Provided entries START

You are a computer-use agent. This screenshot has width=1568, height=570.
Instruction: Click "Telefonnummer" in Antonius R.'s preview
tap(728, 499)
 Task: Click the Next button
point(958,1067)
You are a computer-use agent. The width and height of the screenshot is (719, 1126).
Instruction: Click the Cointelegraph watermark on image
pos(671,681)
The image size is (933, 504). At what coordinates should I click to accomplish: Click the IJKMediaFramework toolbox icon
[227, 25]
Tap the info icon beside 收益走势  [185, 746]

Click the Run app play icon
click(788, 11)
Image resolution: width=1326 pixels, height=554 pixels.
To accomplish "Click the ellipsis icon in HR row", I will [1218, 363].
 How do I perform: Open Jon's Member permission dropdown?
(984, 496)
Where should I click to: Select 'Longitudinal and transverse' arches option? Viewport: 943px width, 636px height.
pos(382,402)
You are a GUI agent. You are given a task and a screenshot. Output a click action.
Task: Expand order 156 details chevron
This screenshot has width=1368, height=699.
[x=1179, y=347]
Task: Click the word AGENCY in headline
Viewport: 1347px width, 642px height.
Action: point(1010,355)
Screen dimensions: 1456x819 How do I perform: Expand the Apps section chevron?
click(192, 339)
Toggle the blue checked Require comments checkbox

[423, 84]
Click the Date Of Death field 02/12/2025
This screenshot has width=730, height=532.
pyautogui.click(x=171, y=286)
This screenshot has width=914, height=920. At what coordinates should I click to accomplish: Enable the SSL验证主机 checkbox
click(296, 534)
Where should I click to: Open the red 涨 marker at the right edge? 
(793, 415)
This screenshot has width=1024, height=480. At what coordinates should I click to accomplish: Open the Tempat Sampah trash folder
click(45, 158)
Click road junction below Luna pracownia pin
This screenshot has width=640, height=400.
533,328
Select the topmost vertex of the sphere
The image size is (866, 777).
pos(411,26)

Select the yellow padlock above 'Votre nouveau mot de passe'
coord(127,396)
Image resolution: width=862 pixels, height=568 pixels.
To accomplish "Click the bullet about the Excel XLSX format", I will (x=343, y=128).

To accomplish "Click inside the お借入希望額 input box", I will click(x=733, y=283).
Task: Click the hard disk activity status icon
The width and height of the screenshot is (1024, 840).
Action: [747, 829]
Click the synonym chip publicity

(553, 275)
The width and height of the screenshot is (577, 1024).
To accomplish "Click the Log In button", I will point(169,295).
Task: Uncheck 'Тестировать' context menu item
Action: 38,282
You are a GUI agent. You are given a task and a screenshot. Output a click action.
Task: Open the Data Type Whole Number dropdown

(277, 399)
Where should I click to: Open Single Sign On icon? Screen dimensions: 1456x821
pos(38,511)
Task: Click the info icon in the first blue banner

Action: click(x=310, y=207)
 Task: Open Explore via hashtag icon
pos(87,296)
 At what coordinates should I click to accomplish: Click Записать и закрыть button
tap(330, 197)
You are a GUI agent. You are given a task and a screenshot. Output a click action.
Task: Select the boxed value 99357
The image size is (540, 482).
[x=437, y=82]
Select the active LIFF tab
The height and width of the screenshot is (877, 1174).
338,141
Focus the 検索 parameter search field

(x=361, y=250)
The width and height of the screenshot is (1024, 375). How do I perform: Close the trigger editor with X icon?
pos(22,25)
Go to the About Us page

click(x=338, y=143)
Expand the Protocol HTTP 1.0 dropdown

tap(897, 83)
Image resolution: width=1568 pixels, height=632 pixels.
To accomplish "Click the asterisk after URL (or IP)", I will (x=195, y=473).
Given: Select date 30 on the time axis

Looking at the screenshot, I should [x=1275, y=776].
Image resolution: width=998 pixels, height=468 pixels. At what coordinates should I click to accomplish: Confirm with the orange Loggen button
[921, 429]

Provided entries END

■ Exercise instructions
All the entries are to be set down exactly as they appear.

■ Problem solution
You are a computer-use agent. This screenshot has width=1568, height=570.
Instruction: Click "Telefonnummer" in Antonius R.'s preview
tap(728, 499)
 Task: Click the Next button
point(958,1067)
You are a computer-use agent. The width and height of the screenshot is (719, 1126).
Instruction: Click the Cointelegraph watermark on image
pos(671,681)
The image size is (933, 504). At what coordinates should I click to accomplish: Click the IJKMediaFramework toolbox icon
[227, 25]
Tap the info icon beside 收益走势  [185, 746]

Click the Run app play icon
click(788, 11)
Image resolution: width=1326 pixels, height=554 pixels.
To accomplish "Click the ellipsis icon in HR row", I will [1218, 363].
 How do I perform: Open Jon's Member permission dropdown?
(984, 496)
Where should I click to: Select 'Longitudinal and transverse' arches option? Viewport: 943px width, 636px height.
pos(382,402)
You are a GUI agent. You are given a task and a screenshot. Output a click action.
Task: Expand order 156 details chevron
This screenshot has width=1368, height=699.
[x=1179, y=347]
Task: Click the word AGENCY in headline
Viewport: 1347px width, 642px height.
Action: point(1010,355)
Screen dimensions: 1456x819 How do I perform: Expand the Apps section chevron?
click(192, 339)
Toggle the blue checked Require comments checkbox

[423, 84]
Click the Date Of Death field 02/12/2025
This screenshot has width=730, height=532.
pyautogui.click(x=171, y=286)
This screenshot has width=914, height=920. At what coordinates should I click to accomplish: Enable the SSL验证主机 checkbox
click(296, 534)
Where should I click to: Open the red 涨 marker at the right edge? 
(793, 415)
This screenshot has width=1024, height=480. At what coordinates should I click to accomplish: Open the Tempat Sampah trash folder
click(45, 158)
Click road junction below Luna pracownia pin
This screenshot has width=640, height=400.
533,328
Select the topmost vertex of the sphere
The image size is (866, 777).
pos(411,26)

Select the yellow padlock above 'Votre nouveau mot de passe'
coord(127,396)
Image resolution: width=862 pixels, height=568 pixels.
To accomplish "Click the bullet about the Excel XLSX format", I will (x=343, y=128).

To accomplish "Click inside the お借入希望額 input box", I will click(x=733, y=283).
Task: Click the hard disk activity status icon
The width and height of the screenshot is (1024, 840).
Action: [747, 829]
Click the synonym chip publicity

(553, 275)
The width and height of the screenshot is (577, 1024).
To accomplish "Click the Log In button", I will point(169,295).
Task: Uncheck 'Тестировать' context menu item
Action: 38,282
You are a GUI agent. You are given a task and a screenshot. Output a click action.
Task: Open the Data Type Whole Number dropdown

(277, 399)
Where should I click to: Open Single Sign On icon? Screen dimensions: 1456x821
pos(38,511)
Task: Click the info icon in the first blue banner

Action: click(x=310, y=207)
 Task: Open Explore via hashtag icon
pos(87,296)
 At what coordinates should I click to accomplish: Click Записать и закрыть button
tap(330, 197)
You are a GUI agent. You are given a task and a screenshot. Output a click action.
Task: Select the boxed value 99357
The image size is (540, 482).
[x=437, y=82]
Select the active LIFF tab
The height and width of the screenshot is (877, 1174).
338,141
Focus the 検索 parameter search field

(x=361, y=250)
The width and height of the screenshot is (1024, 375). How do I perform: Close the trigger editor with X icon?
pos(22,25)
Go to the About Us page

click(x=338, y=143)
Expand the Protocol HTTP 1.0 dropdown

tap(897, 83)
Image resolution: width=1568 pixels, height=632 pixels.
To accomplish "Click the asterisk after URL (or IP)", I will (x=195, y=473).
Given: Select date 30 on the time axis

Looking at the screenshot, I should [x=1275, y=776].
Image resolution: width=998 pixels, height=468 pixels. At what coordinates should I click to accomplish: Confirm with the orange Loggen button
[921, 429]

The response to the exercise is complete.